Como siempre, Dios siempre tiene un significado real y mejor para cada tema. Él siempre redefine nuestras ideas y conceptos tan terrenales.
La realidad es que no por ignorar el dolor la herida desaparecerá o quedará sanada y aunque es natural tratar de aliviarlo, no deberíamos tratar de evitarlo o hundirlo por completo. Hay que lidiar con él. No hay escape.
Hoy quiero contarles la primera de muchas cosas que he aprendido de los dolores que da la vida:
El dolor nos muestra la parte que tenemos que sanar.

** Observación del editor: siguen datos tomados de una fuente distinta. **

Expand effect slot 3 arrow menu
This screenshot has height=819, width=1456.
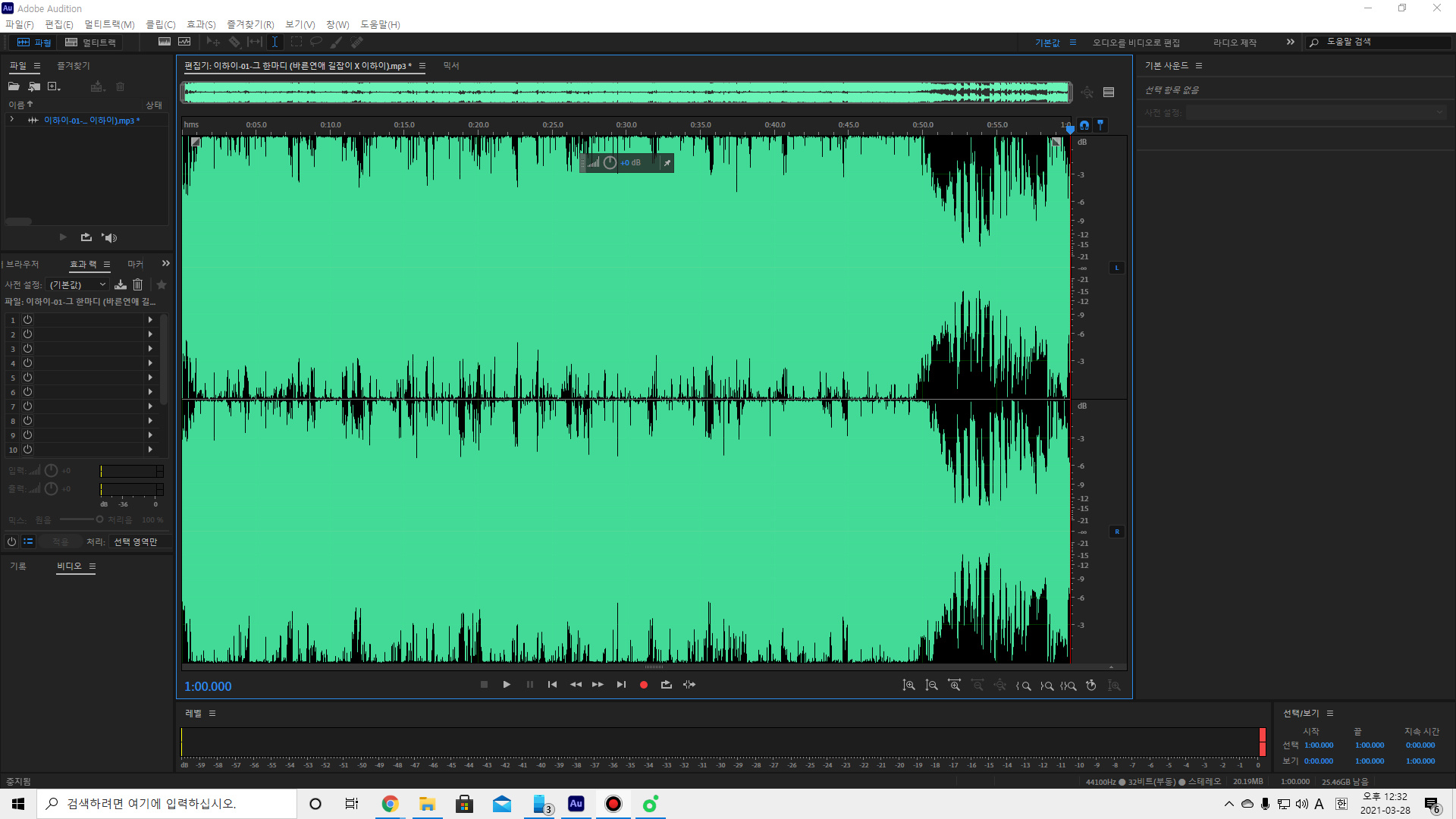click(x=150, y=349)
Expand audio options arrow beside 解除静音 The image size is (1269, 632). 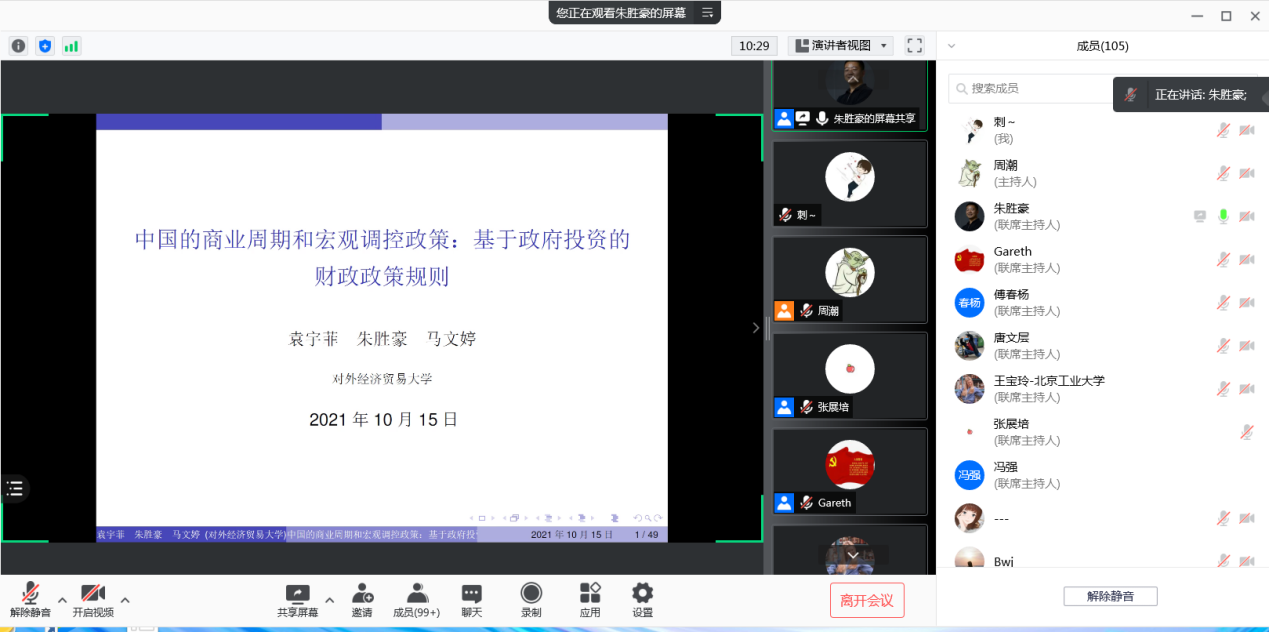click(x=62, y=601)
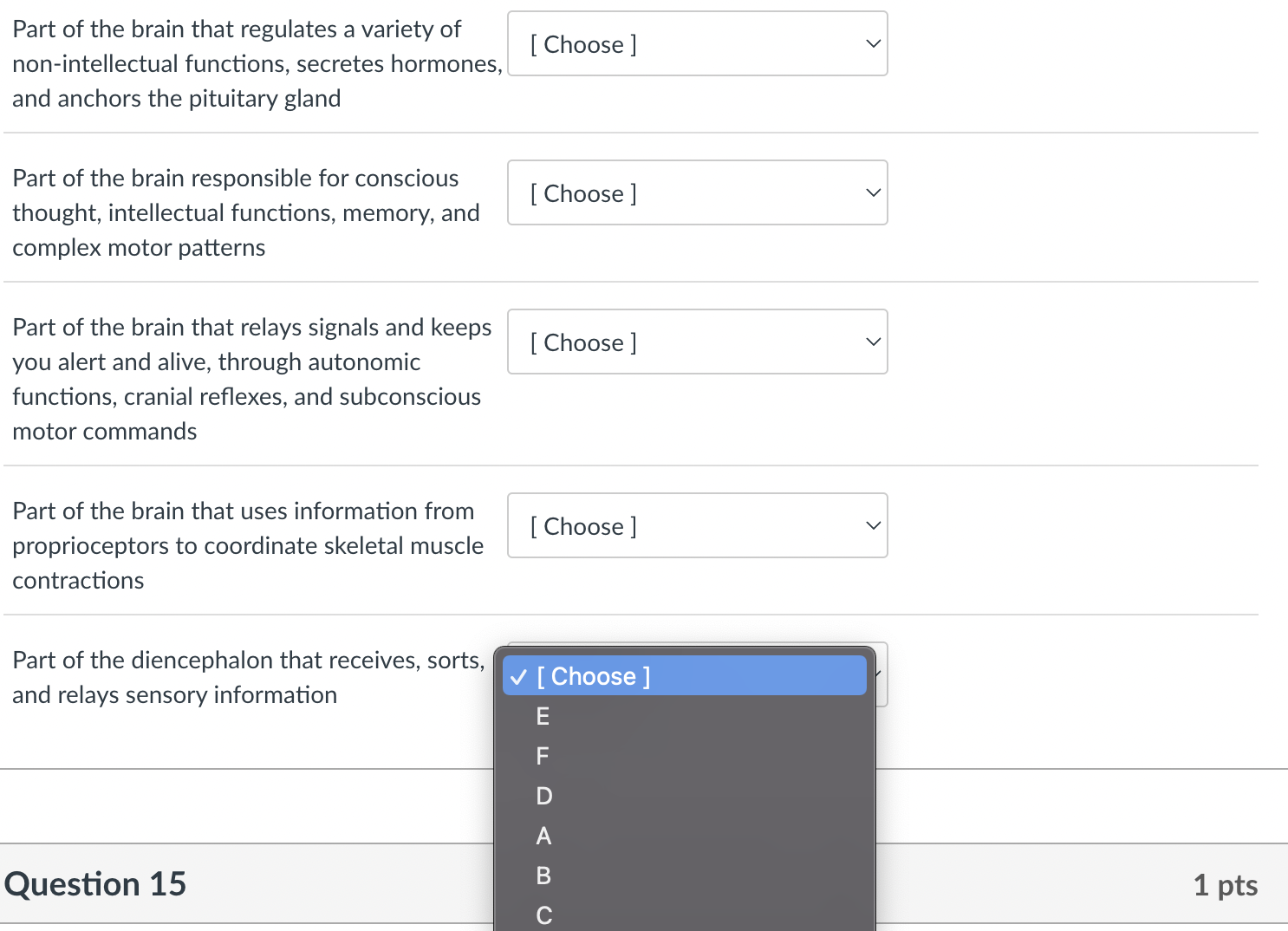
Task: Click the chevron arrow beside the conscious thought question
Action: [x=873, y=192]
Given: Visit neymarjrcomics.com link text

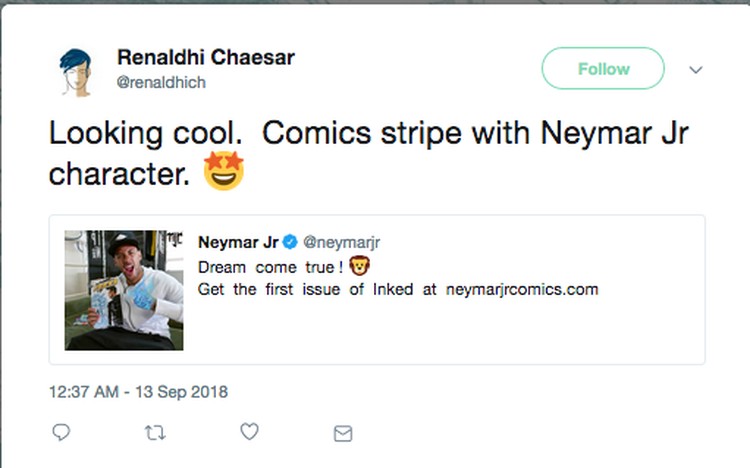Looking at the screenshot, I should point(522,290).
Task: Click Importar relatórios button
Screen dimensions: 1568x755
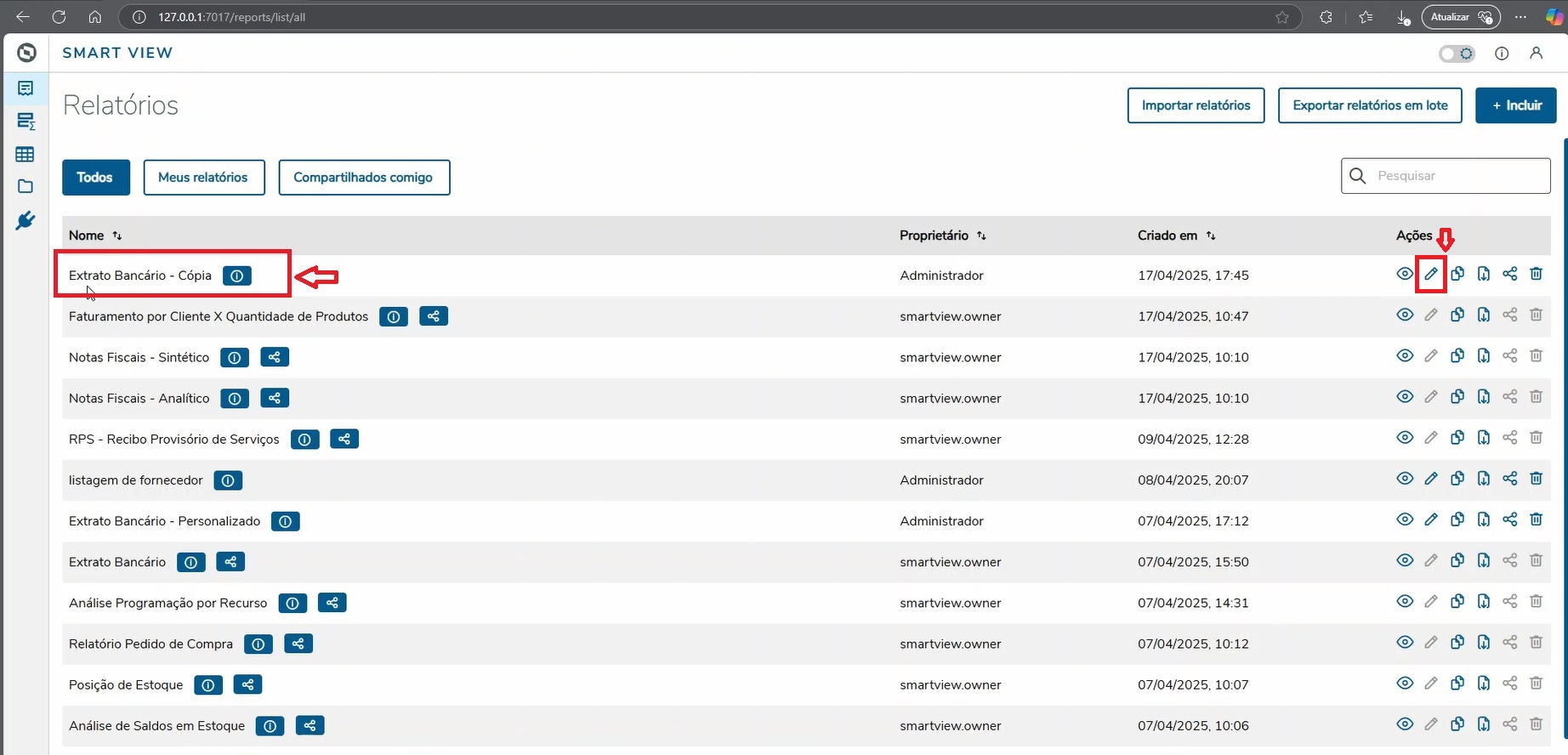Action: point(1196,105)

No alargaré más el asunto, solo diré que... sin el dolor, no sabríamos que algo está mal. Nos ayuda a recordar que tenemos que sanar constantemente, a buscar a Dios y anhelar esa transformación, porque no lo sabemos todo, no lo podemos todo y no tenemos absolutamente nada resuelto y menos si no lo tomamos a él como primer lugar.
Hoy le animo a que empiece a lidiar con ese dolor, que empiece a ponerle atención y tratar de aliviarlo, si, por supuesto... con las cosas correctas. Esta es la señal que estaba esperando, la alerta que dice: Debo buscar ayuda, buscar sanar, platicarlo con alguien, y empezar a escuchar a Dios y lo que él le está diciendo acerca de lo que está en su corazón.
Recuerde: En este mundo tendremos aflicción pero Él ya venció al mundo (Jn. 16:33). Jesús se enfrentó al dolor de la cruz, con la confianza que el Padre estaba con él, que él lo sanaría, salvaría y lo restituiría.